Страница 2 из 50
— Да, я буду рада помочь! — бодро ответила я.
Кот раздраженно тряхнул хвостом.
Кейтлин просияла.
— Спасибо. Буду должна. Кофе завтра?
— Завтра меня не будет.
— О, тогда в твою следующую смену?
— Звучит неплохо!
Она убежала, захлопнув дверь, и моя улыбка увяла.
Было очень похоже. Поразительное выступление.
Я раздраженно посмотрела на кота и повернулась к микроскопу. Я разглядывала соскоб кожи под линзой, обнаружила сигарообразные тела клещей демодекс и сделала запись на заявлении рядом со мной. Мне нужно было проверить еще два образца — мочу и количество лейкоцитов — но встала из-за стола.
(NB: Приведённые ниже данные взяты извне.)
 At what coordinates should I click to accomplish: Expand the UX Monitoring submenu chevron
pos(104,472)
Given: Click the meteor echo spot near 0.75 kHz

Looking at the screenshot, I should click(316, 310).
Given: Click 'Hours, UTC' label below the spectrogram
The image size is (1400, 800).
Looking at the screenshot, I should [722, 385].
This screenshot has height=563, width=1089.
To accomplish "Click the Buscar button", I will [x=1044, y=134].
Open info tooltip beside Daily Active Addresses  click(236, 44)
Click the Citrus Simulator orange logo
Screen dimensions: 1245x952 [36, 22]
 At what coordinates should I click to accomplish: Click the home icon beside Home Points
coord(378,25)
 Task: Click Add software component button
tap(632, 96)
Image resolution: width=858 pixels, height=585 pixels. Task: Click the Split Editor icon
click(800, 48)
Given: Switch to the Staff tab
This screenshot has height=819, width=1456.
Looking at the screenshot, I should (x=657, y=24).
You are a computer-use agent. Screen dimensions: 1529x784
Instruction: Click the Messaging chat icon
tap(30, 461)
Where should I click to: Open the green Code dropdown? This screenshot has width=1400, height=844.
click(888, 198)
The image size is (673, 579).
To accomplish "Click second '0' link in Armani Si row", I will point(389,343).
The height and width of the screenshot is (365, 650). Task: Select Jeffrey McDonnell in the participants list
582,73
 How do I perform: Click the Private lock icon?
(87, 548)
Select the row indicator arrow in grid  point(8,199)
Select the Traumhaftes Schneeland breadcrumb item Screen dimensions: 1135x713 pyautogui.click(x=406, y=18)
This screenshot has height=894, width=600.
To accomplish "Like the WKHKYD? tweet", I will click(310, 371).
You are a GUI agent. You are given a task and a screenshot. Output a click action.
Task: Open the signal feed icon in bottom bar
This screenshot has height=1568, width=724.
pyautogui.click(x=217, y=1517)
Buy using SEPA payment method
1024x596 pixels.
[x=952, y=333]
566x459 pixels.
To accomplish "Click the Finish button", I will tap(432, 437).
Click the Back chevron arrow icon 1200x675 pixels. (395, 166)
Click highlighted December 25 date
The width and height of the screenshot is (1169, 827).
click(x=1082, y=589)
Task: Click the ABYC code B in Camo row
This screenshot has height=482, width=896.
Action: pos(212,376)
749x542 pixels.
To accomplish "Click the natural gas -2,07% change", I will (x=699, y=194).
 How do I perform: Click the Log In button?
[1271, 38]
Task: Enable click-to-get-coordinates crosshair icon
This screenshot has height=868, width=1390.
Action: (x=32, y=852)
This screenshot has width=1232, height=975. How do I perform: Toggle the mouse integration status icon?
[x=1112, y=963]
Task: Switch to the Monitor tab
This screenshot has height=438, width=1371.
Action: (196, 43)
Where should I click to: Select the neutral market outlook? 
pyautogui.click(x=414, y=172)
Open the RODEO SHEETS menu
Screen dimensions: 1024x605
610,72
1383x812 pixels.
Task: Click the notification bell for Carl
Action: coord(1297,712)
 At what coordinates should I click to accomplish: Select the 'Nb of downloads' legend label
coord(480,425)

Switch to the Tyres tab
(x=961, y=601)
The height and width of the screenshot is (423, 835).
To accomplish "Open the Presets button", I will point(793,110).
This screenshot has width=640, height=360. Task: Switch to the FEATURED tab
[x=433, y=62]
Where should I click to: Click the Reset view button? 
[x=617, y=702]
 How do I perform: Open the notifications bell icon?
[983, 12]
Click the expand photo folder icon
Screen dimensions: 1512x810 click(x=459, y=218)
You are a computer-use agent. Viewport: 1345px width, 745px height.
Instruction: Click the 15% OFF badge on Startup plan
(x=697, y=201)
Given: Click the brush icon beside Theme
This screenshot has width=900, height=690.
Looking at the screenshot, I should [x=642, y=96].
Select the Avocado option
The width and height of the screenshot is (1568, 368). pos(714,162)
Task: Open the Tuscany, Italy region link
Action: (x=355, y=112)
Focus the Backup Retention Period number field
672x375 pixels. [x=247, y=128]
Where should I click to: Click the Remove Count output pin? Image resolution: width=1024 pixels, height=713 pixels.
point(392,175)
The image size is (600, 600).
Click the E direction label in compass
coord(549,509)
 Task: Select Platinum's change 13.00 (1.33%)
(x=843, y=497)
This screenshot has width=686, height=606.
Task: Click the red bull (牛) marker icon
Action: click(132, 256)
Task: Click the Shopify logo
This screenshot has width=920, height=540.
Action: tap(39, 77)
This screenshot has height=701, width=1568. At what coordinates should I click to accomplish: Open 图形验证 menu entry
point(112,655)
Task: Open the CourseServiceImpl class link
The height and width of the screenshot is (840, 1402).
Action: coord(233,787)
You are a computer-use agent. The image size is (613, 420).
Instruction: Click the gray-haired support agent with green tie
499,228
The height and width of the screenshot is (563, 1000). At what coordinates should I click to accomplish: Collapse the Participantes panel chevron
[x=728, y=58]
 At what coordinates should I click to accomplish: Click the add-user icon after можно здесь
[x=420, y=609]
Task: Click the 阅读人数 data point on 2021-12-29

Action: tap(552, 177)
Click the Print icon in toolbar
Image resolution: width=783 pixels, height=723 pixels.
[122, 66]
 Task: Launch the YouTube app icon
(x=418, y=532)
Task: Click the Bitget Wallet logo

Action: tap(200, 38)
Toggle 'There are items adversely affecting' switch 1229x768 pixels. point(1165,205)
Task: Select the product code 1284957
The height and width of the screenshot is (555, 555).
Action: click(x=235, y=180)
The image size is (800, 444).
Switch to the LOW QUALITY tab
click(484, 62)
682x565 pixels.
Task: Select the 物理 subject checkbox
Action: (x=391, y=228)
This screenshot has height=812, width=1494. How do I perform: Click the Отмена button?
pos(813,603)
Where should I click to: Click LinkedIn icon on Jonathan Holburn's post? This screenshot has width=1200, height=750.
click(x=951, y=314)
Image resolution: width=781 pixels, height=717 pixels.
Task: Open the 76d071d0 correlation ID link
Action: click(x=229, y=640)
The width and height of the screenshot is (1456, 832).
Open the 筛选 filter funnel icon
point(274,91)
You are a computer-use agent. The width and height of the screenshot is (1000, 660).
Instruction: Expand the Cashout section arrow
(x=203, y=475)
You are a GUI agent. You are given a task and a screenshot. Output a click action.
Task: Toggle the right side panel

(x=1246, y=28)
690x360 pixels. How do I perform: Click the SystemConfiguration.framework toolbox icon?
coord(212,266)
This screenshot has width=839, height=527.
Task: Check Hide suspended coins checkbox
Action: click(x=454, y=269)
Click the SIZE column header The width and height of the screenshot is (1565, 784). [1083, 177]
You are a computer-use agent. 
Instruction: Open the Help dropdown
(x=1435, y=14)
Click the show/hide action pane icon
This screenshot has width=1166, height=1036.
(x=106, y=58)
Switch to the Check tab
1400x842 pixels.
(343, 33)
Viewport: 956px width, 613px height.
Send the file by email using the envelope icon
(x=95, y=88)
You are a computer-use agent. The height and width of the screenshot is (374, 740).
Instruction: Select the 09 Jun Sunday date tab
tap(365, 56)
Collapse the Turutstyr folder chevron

Сначала я покормлю зверей, потом закончу работу в лаборатории.
Белоснежный кот растянулся на столе, смотрел, как я ухожу, в десять раз презрительнее смертного кота.
Я прошла по большому процедурному кабинету, обогнула стол для осмотра, запах обеззараживающего средства жалил мой нос. Вой кота, скучающего по дому, доносился из-за двери впереди.
— Кейтлин, идем!
Кейтлин с гулкими шагами вылетела из коридора в комнату для персонала и пронеслась мимо, не заметив меня. Она пропала за аптечным шкафом, который мешал мне видеть задний выход.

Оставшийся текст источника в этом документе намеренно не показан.